ACTION ITEM - Each record below should be set down exactly.

(Stored data)
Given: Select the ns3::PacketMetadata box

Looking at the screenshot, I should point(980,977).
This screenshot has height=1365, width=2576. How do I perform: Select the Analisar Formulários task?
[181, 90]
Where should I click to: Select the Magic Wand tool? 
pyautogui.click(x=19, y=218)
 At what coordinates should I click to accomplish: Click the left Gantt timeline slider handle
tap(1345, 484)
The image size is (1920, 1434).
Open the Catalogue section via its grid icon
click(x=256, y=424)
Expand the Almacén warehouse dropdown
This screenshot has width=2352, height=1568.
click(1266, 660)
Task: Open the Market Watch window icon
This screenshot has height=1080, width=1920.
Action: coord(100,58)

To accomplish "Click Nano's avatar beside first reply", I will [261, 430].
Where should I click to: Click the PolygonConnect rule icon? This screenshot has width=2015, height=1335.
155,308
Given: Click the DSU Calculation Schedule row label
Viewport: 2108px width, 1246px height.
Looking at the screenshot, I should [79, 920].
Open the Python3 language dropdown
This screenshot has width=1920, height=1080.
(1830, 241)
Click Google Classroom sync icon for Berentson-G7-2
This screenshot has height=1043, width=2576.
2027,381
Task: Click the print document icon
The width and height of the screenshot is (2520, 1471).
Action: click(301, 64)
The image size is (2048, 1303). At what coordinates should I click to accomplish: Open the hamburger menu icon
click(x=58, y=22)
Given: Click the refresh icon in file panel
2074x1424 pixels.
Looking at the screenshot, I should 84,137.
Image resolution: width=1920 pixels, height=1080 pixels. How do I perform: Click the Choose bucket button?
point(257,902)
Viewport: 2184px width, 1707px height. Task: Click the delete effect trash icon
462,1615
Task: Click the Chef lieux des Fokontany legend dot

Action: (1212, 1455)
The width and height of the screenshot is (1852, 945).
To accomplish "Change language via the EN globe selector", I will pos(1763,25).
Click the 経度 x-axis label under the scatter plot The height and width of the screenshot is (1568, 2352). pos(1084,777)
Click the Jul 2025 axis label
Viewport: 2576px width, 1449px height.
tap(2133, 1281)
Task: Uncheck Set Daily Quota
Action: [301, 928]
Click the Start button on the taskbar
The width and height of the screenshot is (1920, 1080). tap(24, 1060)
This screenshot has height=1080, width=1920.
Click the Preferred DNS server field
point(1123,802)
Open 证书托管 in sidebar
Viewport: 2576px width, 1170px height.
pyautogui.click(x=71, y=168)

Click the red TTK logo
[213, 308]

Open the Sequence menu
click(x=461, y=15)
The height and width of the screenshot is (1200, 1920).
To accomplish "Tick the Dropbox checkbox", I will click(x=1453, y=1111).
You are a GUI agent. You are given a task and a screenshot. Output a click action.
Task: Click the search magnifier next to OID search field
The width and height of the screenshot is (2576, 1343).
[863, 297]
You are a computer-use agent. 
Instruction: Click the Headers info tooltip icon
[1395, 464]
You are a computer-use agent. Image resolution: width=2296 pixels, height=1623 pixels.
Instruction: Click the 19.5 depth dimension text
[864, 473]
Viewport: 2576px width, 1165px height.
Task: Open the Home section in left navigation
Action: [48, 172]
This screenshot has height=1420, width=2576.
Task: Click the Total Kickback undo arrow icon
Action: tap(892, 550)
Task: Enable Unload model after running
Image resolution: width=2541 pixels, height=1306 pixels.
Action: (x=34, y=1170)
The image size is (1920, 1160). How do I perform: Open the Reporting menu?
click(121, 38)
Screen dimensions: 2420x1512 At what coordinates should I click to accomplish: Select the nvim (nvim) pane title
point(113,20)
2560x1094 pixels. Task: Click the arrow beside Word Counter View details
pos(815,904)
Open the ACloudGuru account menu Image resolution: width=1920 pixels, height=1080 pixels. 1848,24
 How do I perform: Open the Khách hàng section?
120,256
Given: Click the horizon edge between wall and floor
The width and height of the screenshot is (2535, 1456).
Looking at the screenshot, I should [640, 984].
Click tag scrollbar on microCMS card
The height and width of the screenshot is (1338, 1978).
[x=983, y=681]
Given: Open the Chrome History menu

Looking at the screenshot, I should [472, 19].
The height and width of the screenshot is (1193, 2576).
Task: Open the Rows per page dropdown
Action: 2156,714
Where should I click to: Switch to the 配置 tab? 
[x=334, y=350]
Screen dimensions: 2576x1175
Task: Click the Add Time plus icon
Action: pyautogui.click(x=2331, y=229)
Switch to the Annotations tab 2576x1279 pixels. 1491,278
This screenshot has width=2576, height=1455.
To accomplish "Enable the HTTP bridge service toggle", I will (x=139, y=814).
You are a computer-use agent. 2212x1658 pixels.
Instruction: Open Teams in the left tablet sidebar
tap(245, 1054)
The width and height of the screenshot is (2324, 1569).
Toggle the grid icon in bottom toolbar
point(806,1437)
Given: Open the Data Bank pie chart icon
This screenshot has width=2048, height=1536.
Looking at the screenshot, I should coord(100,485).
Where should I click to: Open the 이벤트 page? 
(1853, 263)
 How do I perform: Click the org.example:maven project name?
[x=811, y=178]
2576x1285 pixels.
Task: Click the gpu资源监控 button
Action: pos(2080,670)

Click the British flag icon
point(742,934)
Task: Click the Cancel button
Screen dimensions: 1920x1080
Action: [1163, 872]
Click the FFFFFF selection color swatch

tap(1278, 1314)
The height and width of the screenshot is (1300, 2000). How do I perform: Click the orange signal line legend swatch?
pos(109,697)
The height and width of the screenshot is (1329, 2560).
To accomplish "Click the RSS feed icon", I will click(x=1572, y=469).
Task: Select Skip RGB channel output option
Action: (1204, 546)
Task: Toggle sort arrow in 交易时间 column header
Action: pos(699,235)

ANSWER BOX -
Given: Select the ns3::PacketMetadata box

Looking at the screenshot, I should point(980,977).
This screenshot has height=1365, width=2576. How do I perform: Select the Analisar Formulários task?
[181, 90]
Where should I click to: Select the Magic Wand tool? 
pyautogui.click(x=19, y=218)
 At what coordinates should I click to accomplish: Click the left Gantt timeline slider handle
tap(1345, 484)
The image size is (1920, 1434).
Open the Catalogue section via its grid icon
click(x=256, y=424)
Expand the Almacén warehouse dropdown
This screenshot has width=2352, height=1568.
click(1266, 660)
Task: Open the Market Watch window icon
This screenshot has height=1080, width=1920.
Action: coord(100,58)

To accomplish "Click Nano's avatar beside first reply", I will [261, 430].
Where should I click to: Click the PolygonConnect rule icon? This screenshot has width=2015, height=1335.
155,308
Given: Click the DSU Calculation Schedule row label
Viewport: 2108px width, 1246px height.
Looking at the screenshot, I should [79, 920].
Open the Python3 language dropdown
This screenshot has width=1920, height=1080.
(1830, 241)
Click Google Classroom sync icon for Berentson-G7-2
This screenshot has height=1043, width=2576.
2027,381
Task: Click the print document icon
The width and height of the screenshot is (2520, 1471).
Action: click(301, 64)
The image size is (2048, 1303). At what coordinates should I click to accomplish: Open the hamburger menu icon
click(x=58, y=22)
Given: Click the refresh icon in file panel
2074x1424 pixels.
Looking at the screenshot, I should 84,137.
Image resolution: width=1920 pixels, height=1080 pixels. How do I perform: Click the Choose bucket button?
point(257,902)
Viewport: 2184px width, 1707px height. Task: Click the delete effect trash icon
462,1615
Task: Click the Chef lieux des Fokontany legend dot

Action: (1212, 1455)
The width and height of the screenshot is (1852, 945).
To accomplish "Change language via the EN globe selector", I will pos(1763,25).
Click the 経度 x-axis label under the scatter plot The height and width of the screenshot is (1568, 2352). pos(1084,777)
Click the Jul 2025 axis label
Viewport: 2576px width, 1449px height.
tap(2133, 1281)
Task: Uncheck Set Daily Quota
Action: [301, 928]
Click the Start button on the taskbar
The width and height of the screenshot is (1920, 1080). tap(24, 1060)
This screenshot has height=1080, width=1920.
Click the Preferred DNS server field
point(1123,802)
Open 证书托管 in sidebar
Viewport: 2576px width, 1170px height.
pyautogui.click(x=71, y=168)

Click the red TTK logo
[213, 308]

Open the Sequence menu
click(x=461, y=15)
The height and width of the screenshot is (1200, 1920).
To accomplish "Tick the Dropbox checkbox", I will click(x=1453, y=1111).
You are a GUI agent. You are given a task and a screenshot. Output a click action.
Task: Click the search magnifier next to OID search field
The width and height of the screenshot is (2576, 1343).
[863, 297]
You are a computer-use agent. 
Instruction: Click the Headers info tooltip icon
[1395, 464]
You are a computer-use agent. Image resolution: width=2296 pixels, height=1623 pixels.
Instruction: Click the 19.5 depth dimension text
[864, 473]
Viewport: 2576px width, 1165px height.
Task: Open the Home section in left navigation
Action: [48, 172]
This screenshot has height=1420, width=2576.
Task: Click the Total Kickback undo arrow icon
Action: tap(892, 550)
Task: Enable Unload model after running
Image resolution: width=2541 pixels, height=1306 pixels.
Action: (x=34, y=1170)
The image size is (1920, 1160). How do I perform: Open the Reporting menu?
click(121, 38)
Screen dimensions: 2420x1512 At what coordinates should I click to accomplish: Select the nvim (nvim) pane title
point(113,20)
2560x1094 pixels. Task: Click the arrow beside Word Counter View details
pos(815,904)
Open the ACloudGuru account menu Image resolution: width=1920 pixels, height=1080 pixels. 1848,24
 How do I perform: Open the Khách hàng section?
120,256
Given: Click the horizon edge between wall and floor
The width and height of the screenshot is (2535, 1456).
Looking at the screenshot, I should [640, 984].
Click tag scrollbar on microCMS card
The height and width of the screenshot is (1338, 1978).
[x=983, y=681]
Given: Open the Chrome History menu

Looking at the screenshot, I should [472, 19].
The height and width of the screenshot is (1193, 2576).
Task: Open the Rows per page dropdown
Action: 2156,714
Where should I click to: Switch to the 配置 tab? 
[x=334, y=350]
Screen dimensions: 2576x1175
Task: Click the Add Time plus icon
Action: pyautogui.click(x=2331, y=229)
Switch to the Annotations tab 2576x1279 pixels. 1491,278
This screenshot has width=2576, height=1455.
To accomplish "Enable the HTTP bridge service toggle", I will (x=139, y=814).
You are a computer-use agent. 2212x1658 pixels.
Instruction: Open Teams in the left tablet sidebar
tap(245, 1054)
The width and height of the screenshot is (2324, 1569).
Toggle the grid icon in bottom toolbar
point(806,1437)
Given: Open the Data Bank pie chart icon
This screenshot has width=2048, height=1536.
Looking at the screenshot, I should coord(100,485).
Where should I click to: Open the 이벤트 page? 
(1853, 263)
 How do I perform: Click the org.example:maven project name?
[x=811, y=178]
2576x1285 pixels.
Task: Click the gpu资源监控 button
Action: pos(2080,670)

Click the British flag icon
point(742,934)
Task: Click the Cancel button
Screen dimensions: 1920x1080
Action: [1163, 872]
Click the FFFFFF selection color swatch

tap(1278, 1314)
The height and width of the screenshot is (1300, 2000). How do I perform: Click the orange signal line legend swatch?
pos(109,697)
The height and width of the screenshot is (1329, 2560).
To accomplish "Click the RSS feed icon", I will click(x=1572, y=469).
Task: Select Skip RGB channel output option
Action: (1204, 546)
Task: Toggle sort arrow in 交易时间 column header
Action: pos(699,235)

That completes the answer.